Automatic-delineation model construction for prostate cancer target volume of postoperative radiotherapy based on artificial intelligence
10.3760/cma.j.cn113030-20220716-00242
- VernacularTitle:前列腺癌术后放疗靶区自动勾画人工智能模型构建
- Author:
Fang WANG
1
;
Dong MIAO
;
Yali SHEN
;
Zhebin CHEN
;
Yu YAO
;
Xin WANG
Author Information
1. 四川大学华西医院肿瘤中心腹部肿瘤科,成都 610041
- Keywords:
Prostatic neoplasms;
Clinical target volume;
Organs at risk;
Artificial intelligence;
Automatic delineation
- From:
Chinese Journal of Radiation Oncology
2023;32(3):222-228
- CountryChina
- Language:Chinese
-
Abstract:
Objective:To explore the method of constructing automatic delineation model for clinical target volume (CTV) and partially organs at risk (OAR) of postoperative radiotherapy for prostate cancer based on convolutional neural network, aiming to improve the clinical work efficiency and the unity of target area delineation.Methods:Postoperative CT data of 117 prostate cancer patients manually delineated by one experienced clinician were retrospectively analyzed. A multi-class auto-delineation model was designed based on 3D UNet. Dice similarity coefficient (DSC), 95% Hausdorf distance (95%HD), and average surface distance (ASD) were used to evaluate the segmentation ability of the model. In addition, the segmentation results in the test set were evaluated by two senior physicians. And the CT data of 78 patients treated by other physicians were also collected for external validation of the model.
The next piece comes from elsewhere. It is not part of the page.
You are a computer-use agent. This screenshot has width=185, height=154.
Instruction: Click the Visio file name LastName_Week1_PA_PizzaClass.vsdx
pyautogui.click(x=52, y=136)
The automatic segmentation of these 78 patients by CTV-UNet model was also evaluated by two physicians.Results:The mean DSC for tumor bed area (CTV1), pelvic lymph node drainage area (CTV2), bladder and rectum of CVT-UNet auto-segmentation model in the test set were 0.74, 0.82, 0.94 and 0.79, respectively. Both physicians' scoring results of the test set and the external validation showed more consensus on the delineation of CTV2 and OAR. However, the consensus of CTV1 delineation was less.Conclusions:The automatic delineation model based on convolutional neural network is feasible for CTV and related OAR of postoperative radiotherapy for prostate cancer. The automatic segmentation ability of tumor bed area still needs to be improved.